Alguns ipês-amarelos, uma das espécies de árvores mais famosas da cidade, que ficam no bairro Juvevê, deram início às investigações, mas diversas outras espécies foram cortadas sem licença do órgão ambiental competente, que, neste caso, é a prefeitura de Curitiba, explica o delegado Guilherme Dias, do DPMA.

“Nós tomamos conhecimento que algumas árvores foram cortadas aqui em Curitiba, que ficam na calçada, e começamos a apurar a finalidade, o motivo de serem cortadas e a madeira ser descartada no local.
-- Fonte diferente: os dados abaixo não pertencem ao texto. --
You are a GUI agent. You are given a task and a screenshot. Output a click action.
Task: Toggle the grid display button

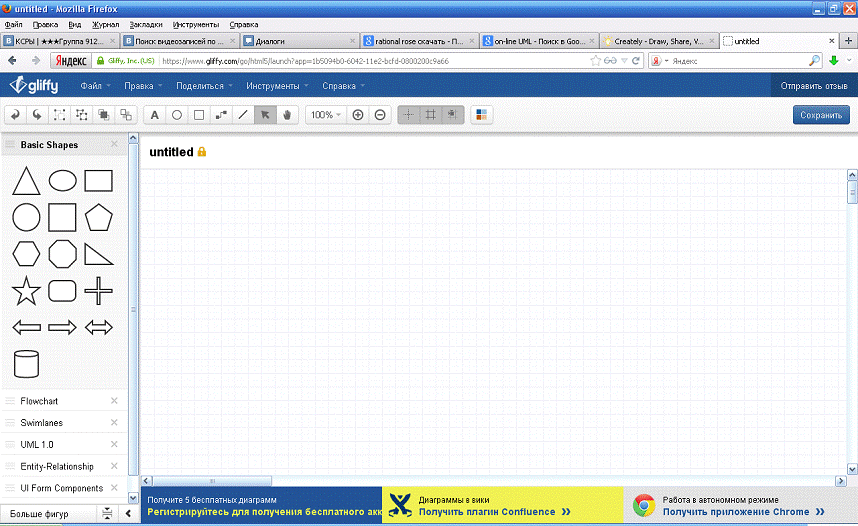[x=431, y=115]
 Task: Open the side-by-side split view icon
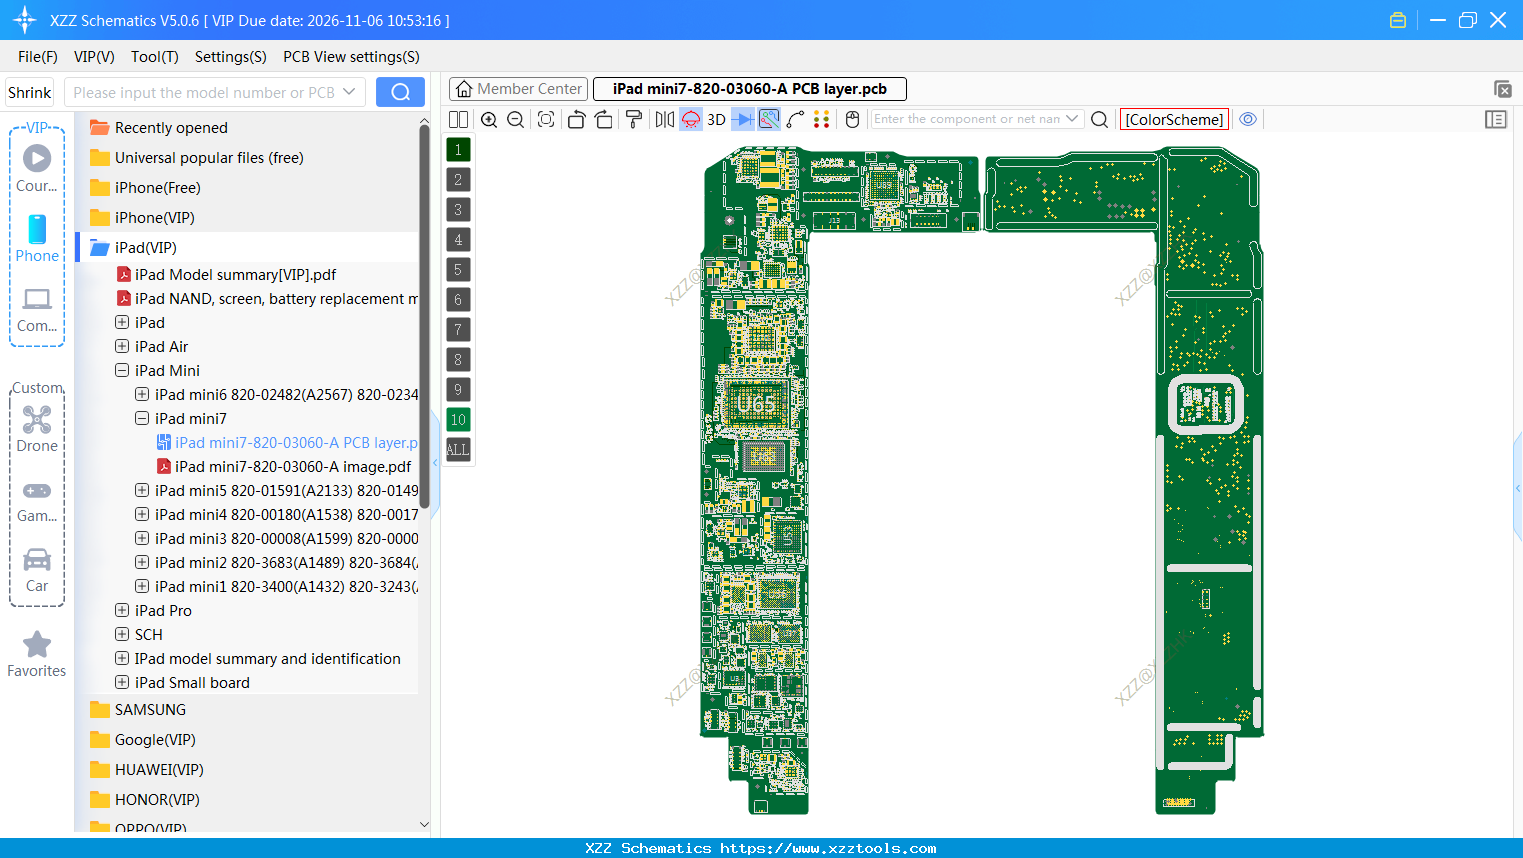[x=458, y=119]
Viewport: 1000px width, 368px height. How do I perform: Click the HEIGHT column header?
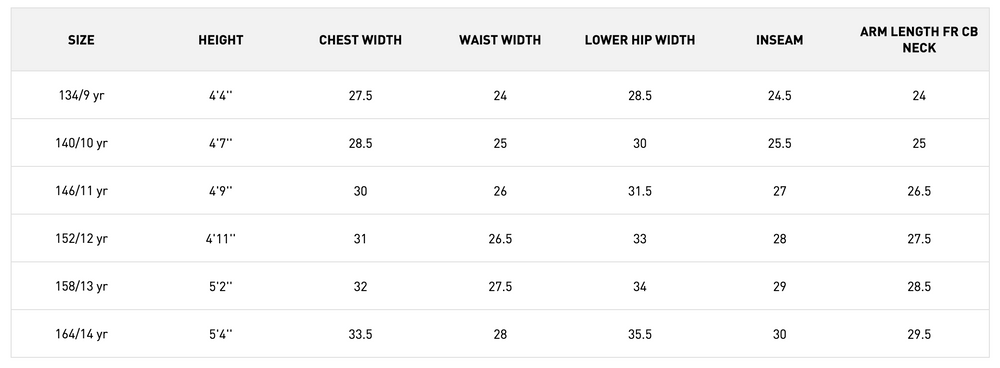coord(221,40)
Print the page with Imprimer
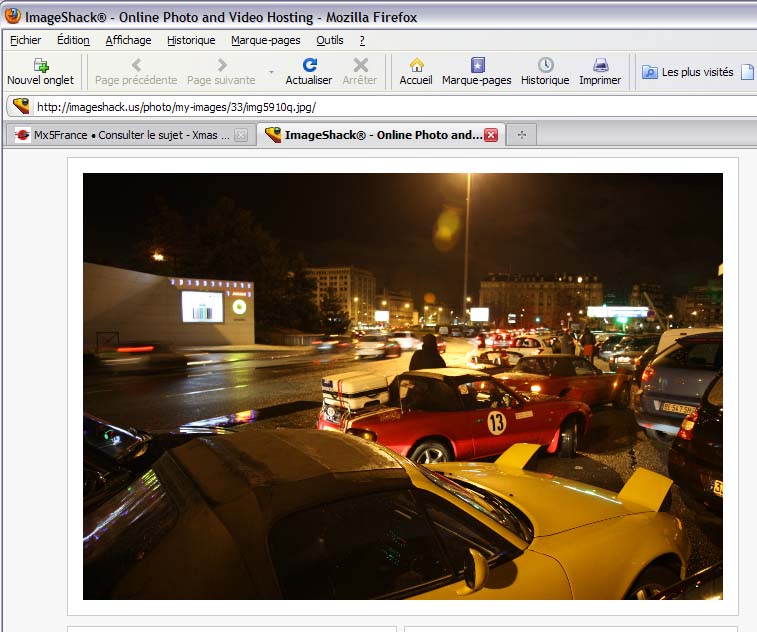Screen dimensions: 757x632 600,71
Conseguimos identificar o executor desse crime e verificamos que, além desse, havia diversos outros crimes cometidos por essa mesma pessoa”,

afirma.
Os mandados foram cumpridos em Curitiba e Pinhais.
Foto: Reprodução/PCPR.

De R$ 100 a R$ 600

O delegado conta que descobriu que o suspeito foi contratado por três empresas de publicidade com sedes fora de Curitiba, para realizar os cortes, sem nenhum tipo de licenciamento ambiental. Foram 45 cortes nestas circunstâncias, conforme Dias. “Consultamos órgãos ambientais e, em nenhum dos casos, havia licença. Se for uma poda, mais simples, não há necessidade.”

Segundo Dias, o grupo atua há pelo menos três anos e de forma constante, conforme apurado nas investigações. Eles teriam cometido mais de 100 cortes de árvores, sempre à noite, aos finais de semana e em horários com menor movimento. As empresas pagavam de R$ 100 a R$ 600 cada corte, de acordo com o tipo solicitado.
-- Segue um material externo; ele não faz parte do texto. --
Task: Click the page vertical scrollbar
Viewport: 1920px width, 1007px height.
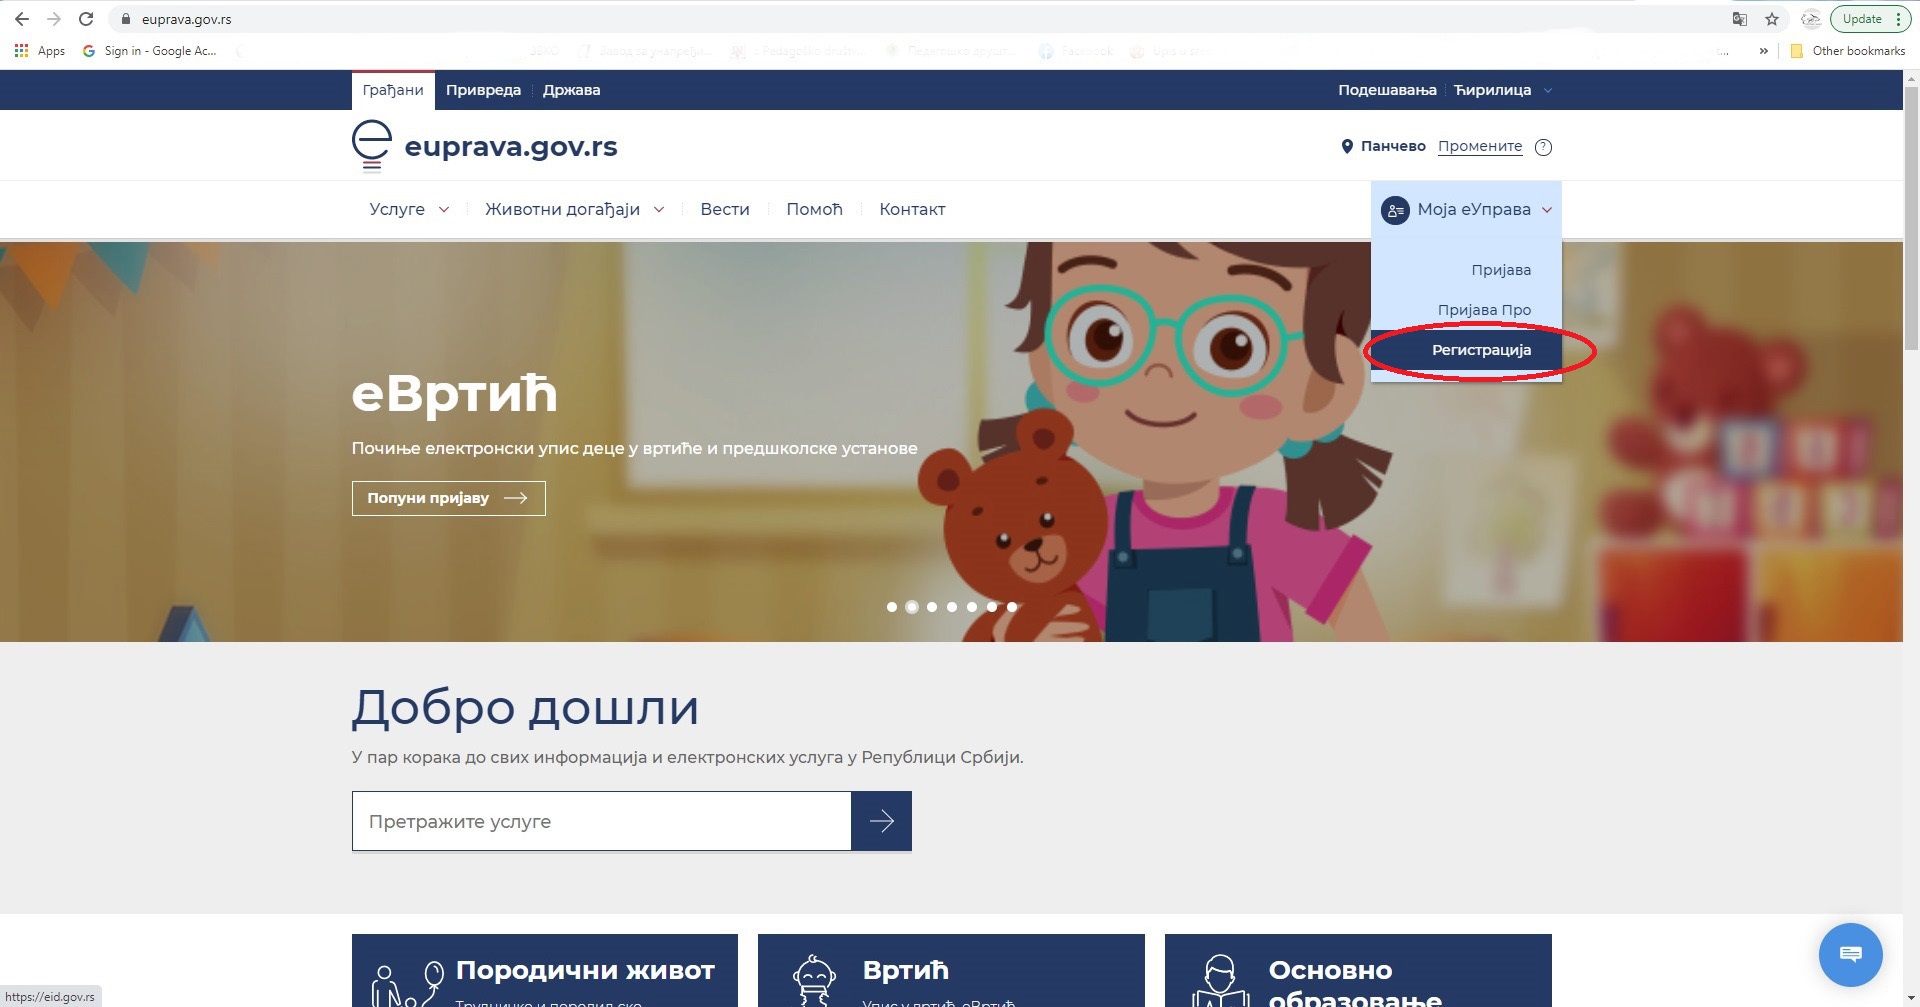Action: 1911,500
“Todos os dias, essas empresas enviavam aos executores a lista de locais onde deveriam cortar árvores. Eram seis a oito locais por dia. Os pagamentos eram realizados por meio de contas físicas dos gestores, para desvincular os nomes das empresas”,

revela o delegado.

Os investigados devem responder por associação criminosa.

Orientação

O delegado Dias orienta que, antes de realizar o corte de uma árvore, sobretudo que esteja em via pública, é preciso autorização legal, do órgão ambiental competente, como a Prefeitura Municipal de Curitiba, no caso da capital.

Outro lado

Após a publicação da reportagem, o Sindicato das Empresas de Publicidade Externa do Estado do Paraná se posicionou por nota. Confira na íntegra:

Diante das notícias veiculadas a respeito da operação da Polícia Civil do Paraná (PCPR) neste dia 11 de julho, que relatam a prisão de suspeitos envolvidos no corte ilegal de árvores na região de Curitiba-PR sob suposto interesse de empresas de publicidade exterior a fim de favorecer a visualização de painéis, viemos informar que, na figura de representantes do setor no Estado, estamos acompanhando os desdobramentos da referida investigação dentro de nossas atribuições legais para colaborar com as autoridades e elucidar o caso e punir os responsáveis pela ação indevida.

Representamos dezenas de empresas, apoiamos iniciativas do setor e contribuímos de maneira inequívoca ao progresso econômico e social de empresas e atividades dos mais diversos segmentos a partir das campanhas de mídia produzidas por nossos associados. Estamos atentos e antenados à projetos pró-ambientais de nossos parceiros, incentivando atividades que tenham um impacto positivo de sustentabilidade.

Temos nos posicionado historicamente contra ações indevidas de empresas de mídia que atuam no setor, inclusive com denúncias a órgãos responsáveis sobre irregularidades e/ou outras condutas antiéticas. Sempre de forma enfática, cobrando o devido cumprimento da legislação em vigor, inclusive neste caso.

Reiteramos novamente nosso compromisso com a promoção de boas práticas ambientais a partir de nossos associados, enquanto acompanhamos o caso em questão com o máximo interesse.

Estamos à disposição das autoridades para ajudar da forma que for necessária.